Army Veteran Lexy April Jaralba served for 7 years in Virginia, California, and Iraq as a Medic, earning the rank of Sergeant. She looks back on her military service as a character and confidence-building time of her life.
“The food was terrible, but overall I loved the military!” Lexy told us. “I got so much valuable experience with helicopters, being a medic, and just a lot of fun things I could do, see, and experience! In the Army you are always learning and pushing yourself to the total limit.”
Lexy says that the military taught her to be patient; that everything passes with time and even the worst situation is only temporary. When things were tough, she would pray, keep her head up, and fake a smile until it passed.
“God had my back in many many ways,” Lexy says. “I learned how strong my body was and how caring people really can be in a group like that. Always, always keep your thoughts positive, because it's really easy to get sucked into a negative suck hole. Positivity made me be able to laugh at the worst things. Like getting hit in the head with a dud grenade... one of my funniest stories!”
Lexy also told us that her time in the military taught her how to stay awake during boring classes! She became EMT certified and was sent to med school, where the Army paid for 100% of her Bachelor Degree while she was serving. Her military experience helped her get that degree and also land an amazing job in healthcare after she left the military.

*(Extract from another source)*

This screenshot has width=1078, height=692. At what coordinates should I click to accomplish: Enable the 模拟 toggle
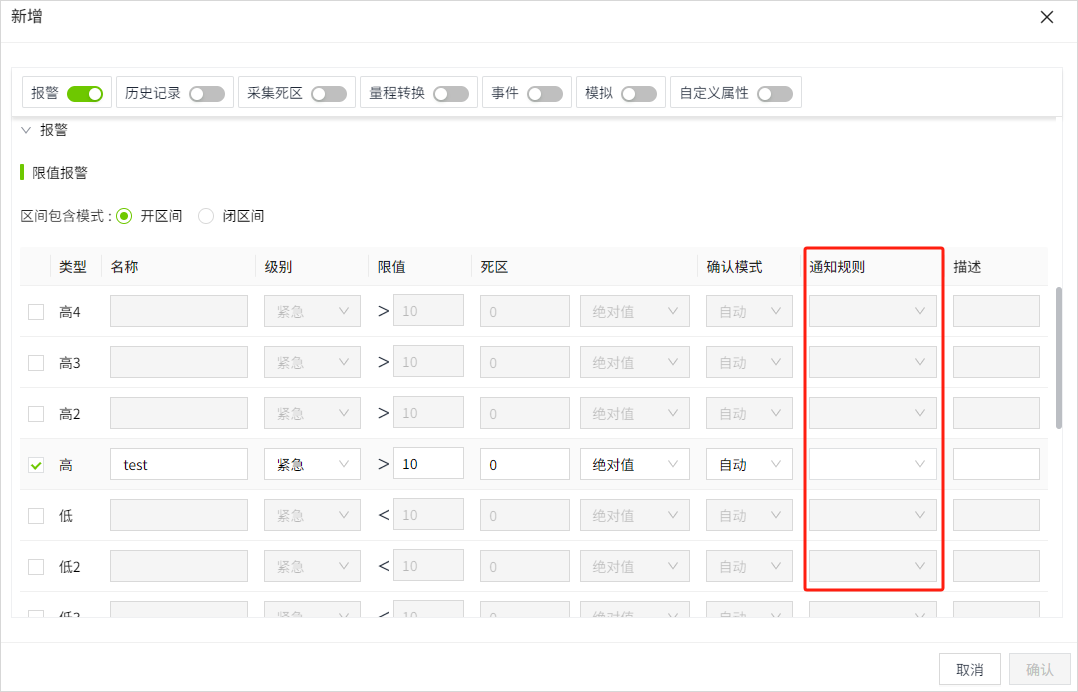[x=639, y=94]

“It was harder than I expected to transition to civilian work, because no one understood what I did.” Lexy says. “It's difficult to translate the duties even though they're similar. Before I left the Army, my Commander was trying to convince me to stay longer. I just so happened to be teaching a medical class on catheters, and he walked in. He asked if I would sign a new contract for 3 years if he volunteered to be a live demonstration. I said “absolutely!” He never came back so, needless to say, I didn't end up staying longer!”
When we asked Lexy what advice she has for incoming recruits, she said to never settle on an Military Occupational Specialty (MOS).
“Sign the contract for something you WANT to do, not what the recruiter tells you you should do,” she added. “Medic was the best MOS and a lot of people were jealous of that one. It's hard. But choose an MOS that suits you.”
Thanks to Lexy for her service and for telling us about her experiences in the Army!